This unique video shows a full launch of the Soyuz MS-09: from liftoff to orbit.

Watch the launch from inside the crew capsule with first-ever shots from outside the spacecraft recorded by cameras fixed to the exterior of the Soyuz.

The intense launch lasts less than ten minutes whereby the Soyuz spacecraft is propelled 1640 km and gains 210 km altitude. Every second for nine minutes, the spacecraft accelerates 50 km/h on average as the rocket’s boosters burn their fuel and are discarded.
See the astronaut’s reactions and what the spacecraft looks like as the main steps are carried out to get into orbit:

-00:12 Launch command issued
-00:10 Engine turbopumps at flight speed
-00:05 Engines at maximum thrust
00:00 Launch
+1:54 Separation of emergency rescue system
+1:57 First stage separation
+2:38 Fairing separation
+4:48 Second stage separation
+4:58 Tail adapter separation
+8:45 Third stage engine cut off having arrived in orbit
+8:49 Soyuz separation, deploy solar arrays and antennae

The astronauts, from left to right, are NASA astronaut Serena Auñón-Chancellor, Roscosmos commander Sergei Prokopyev and ESA astronaut and flight engineer Alexander Gerst launched in the Soyuz MS-09 spacecraft from the Baikonur cosmodrome in Kazakhstan to the International Space Station on 6 June 2018. ESA astronaut Matthias Maurer and ESA television host Richard Hollingham provide commentary taken from the live event.

Hunched in their Sokol flight suits that offer protection in case of fire or depressurisation, the trio stay in the crew capsule of the Soyuz – the only module that is also designed to survive a return to Earth. The bags above their heads contain supplies for the International Space Station as every bit of space is used.

During a Soyuz launch astronauts typically experience forces of up to 4g – having to work while being pressed into their seats with a force that is four times more than the gravity felt on Earth. The Soyuz commander uses a stick to press buttons as they are too far away from the control panel.

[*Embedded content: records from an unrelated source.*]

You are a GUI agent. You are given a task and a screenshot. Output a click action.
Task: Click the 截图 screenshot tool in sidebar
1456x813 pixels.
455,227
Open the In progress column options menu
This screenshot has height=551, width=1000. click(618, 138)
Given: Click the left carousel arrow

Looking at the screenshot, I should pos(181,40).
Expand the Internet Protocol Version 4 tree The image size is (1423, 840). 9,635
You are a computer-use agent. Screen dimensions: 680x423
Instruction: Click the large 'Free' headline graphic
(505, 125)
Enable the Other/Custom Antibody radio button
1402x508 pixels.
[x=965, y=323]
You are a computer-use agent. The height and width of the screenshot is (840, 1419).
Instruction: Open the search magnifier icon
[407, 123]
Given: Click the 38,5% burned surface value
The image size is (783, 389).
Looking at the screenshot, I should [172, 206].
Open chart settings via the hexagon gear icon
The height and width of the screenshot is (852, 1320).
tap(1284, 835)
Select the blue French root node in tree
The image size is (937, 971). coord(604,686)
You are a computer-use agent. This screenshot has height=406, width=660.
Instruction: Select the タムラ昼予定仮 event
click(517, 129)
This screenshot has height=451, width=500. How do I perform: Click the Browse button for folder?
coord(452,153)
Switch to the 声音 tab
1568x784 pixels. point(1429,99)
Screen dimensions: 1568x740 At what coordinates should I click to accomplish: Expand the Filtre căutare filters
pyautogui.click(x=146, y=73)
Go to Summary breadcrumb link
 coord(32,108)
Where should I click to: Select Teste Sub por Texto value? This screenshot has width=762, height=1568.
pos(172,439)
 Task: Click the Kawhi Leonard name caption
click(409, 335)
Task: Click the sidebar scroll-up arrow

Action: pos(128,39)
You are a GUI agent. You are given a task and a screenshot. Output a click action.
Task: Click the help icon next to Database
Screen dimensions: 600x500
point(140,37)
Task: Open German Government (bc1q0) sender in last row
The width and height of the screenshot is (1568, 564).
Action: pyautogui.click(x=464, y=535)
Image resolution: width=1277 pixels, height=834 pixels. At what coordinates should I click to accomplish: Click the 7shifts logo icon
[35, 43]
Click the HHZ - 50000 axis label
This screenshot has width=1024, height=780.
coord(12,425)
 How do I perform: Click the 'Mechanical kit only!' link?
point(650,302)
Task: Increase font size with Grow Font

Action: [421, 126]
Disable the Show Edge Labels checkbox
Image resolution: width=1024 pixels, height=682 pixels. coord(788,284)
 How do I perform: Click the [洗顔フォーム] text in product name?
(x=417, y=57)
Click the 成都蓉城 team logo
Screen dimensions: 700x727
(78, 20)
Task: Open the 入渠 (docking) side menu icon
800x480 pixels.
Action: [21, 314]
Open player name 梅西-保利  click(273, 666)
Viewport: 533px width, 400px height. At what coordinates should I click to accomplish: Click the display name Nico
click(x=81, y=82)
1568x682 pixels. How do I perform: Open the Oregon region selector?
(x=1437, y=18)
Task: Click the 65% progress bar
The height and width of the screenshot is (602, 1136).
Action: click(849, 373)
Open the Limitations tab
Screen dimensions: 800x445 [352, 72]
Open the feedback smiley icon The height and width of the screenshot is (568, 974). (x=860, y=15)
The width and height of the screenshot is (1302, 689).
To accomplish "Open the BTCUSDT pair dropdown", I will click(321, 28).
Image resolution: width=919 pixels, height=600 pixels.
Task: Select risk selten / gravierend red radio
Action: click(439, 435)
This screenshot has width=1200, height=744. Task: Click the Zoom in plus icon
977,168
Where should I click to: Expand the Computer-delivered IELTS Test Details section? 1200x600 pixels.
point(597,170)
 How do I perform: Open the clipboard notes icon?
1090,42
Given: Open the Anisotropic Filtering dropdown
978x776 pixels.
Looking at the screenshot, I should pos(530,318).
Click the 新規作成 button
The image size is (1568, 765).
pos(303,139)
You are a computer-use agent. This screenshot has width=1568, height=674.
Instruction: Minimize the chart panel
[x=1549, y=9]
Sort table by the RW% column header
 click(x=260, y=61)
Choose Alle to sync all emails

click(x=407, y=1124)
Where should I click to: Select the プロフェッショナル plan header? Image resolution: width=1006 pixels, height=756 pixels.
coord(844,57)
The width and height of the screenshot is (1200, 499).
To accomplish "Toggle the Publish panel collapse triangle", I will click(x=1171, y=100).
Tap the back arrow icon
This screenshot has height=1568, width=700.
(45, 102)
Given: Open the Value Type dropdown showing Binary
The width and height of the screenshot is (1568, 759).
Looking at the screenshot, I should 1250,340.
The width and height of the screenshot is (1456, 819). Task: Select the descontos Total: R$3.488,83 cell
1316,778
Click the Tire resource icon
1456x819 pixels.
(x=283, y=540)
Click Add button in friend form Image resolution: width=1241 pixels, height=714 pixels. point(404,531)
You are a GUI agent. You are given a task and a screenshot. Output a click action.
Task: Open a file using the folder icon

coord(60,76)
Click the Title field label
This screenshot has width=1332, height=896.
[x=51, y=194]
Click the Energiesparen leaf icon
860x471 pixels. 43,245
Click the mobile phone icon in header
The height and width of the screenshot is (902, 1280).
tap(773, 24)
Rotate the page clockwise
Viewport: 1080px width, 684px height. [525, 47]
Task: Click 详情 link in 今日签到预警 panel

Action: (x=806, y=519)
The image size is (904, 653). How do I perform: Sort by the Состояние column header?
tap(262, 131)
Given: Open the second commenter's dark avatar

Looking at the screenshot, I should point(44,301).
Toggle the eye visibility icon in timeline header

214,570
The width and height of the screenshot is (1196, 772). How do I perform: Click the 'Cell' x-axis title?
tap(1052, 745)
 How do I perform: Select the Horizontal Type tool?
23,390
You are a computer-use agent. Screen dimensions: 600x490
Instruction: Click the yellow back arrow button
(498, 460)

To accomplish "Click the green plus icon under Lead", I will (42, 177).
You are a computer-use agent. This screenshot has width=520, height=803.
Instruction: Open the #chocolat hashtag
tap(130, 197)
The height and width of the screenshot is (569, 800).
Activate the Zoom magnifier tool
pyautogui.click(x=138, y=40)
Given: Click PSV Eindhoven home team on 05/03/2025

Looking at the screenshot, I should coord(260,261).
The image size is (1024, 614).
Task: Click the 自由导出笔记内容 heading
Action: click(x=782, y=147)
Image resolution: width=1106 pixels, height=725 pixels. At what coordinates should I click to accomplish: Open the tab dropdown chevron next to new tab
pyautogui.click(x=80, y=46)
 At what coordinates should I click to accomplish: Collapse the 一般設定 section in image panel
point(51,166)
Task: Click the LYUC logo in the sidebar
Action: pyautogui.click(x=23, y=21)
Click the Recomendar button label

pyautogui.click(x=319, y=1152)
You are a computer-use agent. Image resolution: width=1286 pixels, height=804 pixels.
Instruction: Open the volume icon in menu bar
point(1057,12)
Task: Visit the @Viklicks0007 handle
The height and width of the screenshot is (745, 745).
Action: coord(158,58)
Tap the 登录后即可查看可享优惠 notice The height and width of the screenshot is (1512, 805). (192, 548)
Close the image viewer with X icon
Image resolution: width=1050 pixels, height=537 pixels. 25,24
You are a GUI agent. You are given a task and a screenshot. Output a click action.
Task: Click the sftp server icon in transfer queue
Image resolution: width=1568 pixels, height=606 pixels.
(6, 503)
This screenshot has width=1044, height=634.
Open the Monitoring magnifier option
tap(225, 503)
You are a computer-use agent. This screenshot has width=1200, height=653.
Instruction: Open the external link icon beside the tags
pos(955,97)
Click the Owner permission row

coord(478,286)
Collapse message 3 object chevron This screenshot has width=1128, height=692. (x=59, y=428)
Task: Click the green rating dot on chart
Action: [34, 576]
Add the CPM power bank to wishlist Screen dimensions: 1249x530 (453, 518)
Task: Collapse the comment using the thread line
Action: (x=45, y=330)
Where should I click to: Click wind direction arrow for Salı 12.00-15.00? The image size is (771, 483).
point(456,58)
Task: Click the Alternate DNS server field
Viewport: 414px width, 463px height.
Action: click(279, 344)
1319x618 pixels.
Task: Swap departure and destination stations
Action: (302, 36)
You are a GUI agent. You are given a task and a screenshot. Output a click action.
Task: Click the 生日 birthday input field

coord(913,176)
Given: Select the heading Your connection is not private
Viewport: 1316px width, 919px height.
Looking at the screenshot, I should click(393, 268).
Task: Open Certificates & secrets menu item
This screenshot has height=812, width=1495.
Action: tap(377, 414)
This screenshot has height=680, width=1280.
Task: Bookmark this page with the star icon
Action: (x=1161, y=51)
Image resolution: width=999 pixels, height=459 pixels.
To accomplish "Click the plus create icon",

The fluffy toys above the astronauts’ heads are mascots and good luck charms but also serve as a simple but effective test to see when the spacecraft is in orbit: when they start to float the spacecraft is weightless and orbiting Earth. Above Sergei is the mascot for the 2018 FIFA soccer World Cup held in Russia. Alexander took German children television icon “Die Maus” with him.

The launch went as planned as the 50-m tall Soyuz rocket propelled the astronauts to their cruising speed of around 28 800 km/h.
For this launch the astronauts took 34 orbits of Earth over two days to arrive at their destination spending their time in the cramped orbital module of the Soyuz that is no larger than a car. With limited communications and living space the astronauts had time to adapt to weightlessness and reflect on their mission ahead. They aligned their spacecraft with the International Space Station and approached the orbital outpost for docking on 8 June 2018. The files for this video were downloaded by the astronauts after arriving at the Space Station.

Alexander is a returning visitor to the International Space Station, the first of ESA’s 2009 class of astronauts to be sent into space for a second time. During the second part of his mission Alexander will take over as commander of the International Space Station, only the second time an ESA astronaut will take on this role so far.